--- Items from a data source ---
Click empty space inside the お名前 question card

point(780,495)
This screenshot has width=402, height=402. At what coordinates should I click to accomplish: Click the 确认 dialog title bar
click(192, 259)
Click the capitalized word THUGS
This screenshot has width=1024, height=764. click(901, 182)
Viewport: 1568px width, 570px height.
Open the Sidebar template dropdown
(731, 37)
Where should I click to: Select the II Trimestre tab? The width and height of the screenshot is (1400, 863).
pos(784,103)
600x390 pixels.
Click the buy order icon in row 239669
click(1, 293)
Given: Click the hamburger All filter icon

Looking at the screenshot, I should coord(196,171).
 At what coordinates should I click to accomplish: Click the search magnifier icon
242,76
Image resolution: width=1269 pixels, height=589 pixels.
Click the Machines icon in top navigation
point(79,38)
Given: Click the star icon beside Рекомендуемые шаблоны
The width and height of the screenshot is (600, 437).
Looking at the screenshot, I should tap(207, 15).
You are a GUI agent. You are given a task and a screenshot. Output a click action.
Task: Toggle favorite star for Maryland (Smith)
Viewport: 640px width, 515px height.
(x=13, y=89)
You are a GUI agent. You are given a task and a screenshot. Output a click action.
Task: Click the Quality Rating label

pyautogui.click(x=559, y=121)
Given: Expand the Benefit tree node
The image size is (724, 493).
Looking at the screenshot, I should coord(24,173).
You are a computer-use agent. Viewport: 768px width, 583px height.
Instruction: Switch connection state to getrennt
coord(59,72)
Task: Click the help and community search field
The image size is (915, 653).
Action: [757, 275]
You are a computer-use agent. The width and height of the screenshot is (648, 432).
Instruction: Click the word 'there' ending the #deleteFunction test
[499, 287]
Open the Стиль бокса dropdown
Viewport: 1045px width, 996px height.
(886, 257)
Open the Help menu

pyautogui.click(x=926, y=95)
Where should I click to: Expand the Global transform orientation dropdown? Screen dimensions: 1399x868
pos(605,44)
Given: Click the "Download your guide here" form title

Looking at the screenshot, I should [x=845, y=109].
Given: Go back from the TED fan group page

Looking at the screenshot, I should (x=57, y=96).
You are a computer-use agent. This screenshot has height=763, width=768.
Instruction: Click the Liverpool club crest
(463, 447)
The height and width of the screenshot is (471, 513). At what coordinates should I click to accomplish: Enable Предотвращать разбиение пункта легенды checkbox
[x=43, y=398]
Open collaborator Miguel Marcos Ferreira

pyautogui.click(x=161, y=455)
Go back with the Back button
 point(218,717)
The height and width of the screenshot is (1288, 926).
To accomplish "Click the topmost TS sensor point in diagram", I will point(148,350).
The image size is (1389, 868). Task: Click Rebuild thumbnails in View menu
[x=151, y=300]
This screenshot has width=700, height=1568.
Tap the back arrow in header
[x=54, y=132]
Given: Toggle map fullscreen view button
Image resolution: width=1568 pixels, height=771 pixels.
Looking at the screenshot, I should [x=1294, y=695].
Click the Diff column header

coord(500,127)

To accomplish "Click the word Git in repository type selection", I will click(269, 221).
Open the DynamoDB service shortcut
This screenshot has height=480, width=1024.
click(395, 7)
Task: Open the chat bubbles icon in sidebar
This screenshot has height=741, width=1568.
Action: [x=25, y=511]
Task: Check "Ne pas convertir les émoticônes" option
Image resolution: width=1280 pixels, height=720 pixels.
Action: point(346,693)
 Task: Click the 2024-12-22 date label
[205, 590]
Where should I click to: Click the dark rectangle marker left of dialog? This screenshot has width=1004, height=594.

--- EXERCISE INSTRUCTIONS ---
Using the entries above, copy out all lines that contain the string "Toggle".

--- YOUR RESPONSE ---
Task: Toggle favorite star for Maryland (Smith)
Given: Toggle map fullscreen view button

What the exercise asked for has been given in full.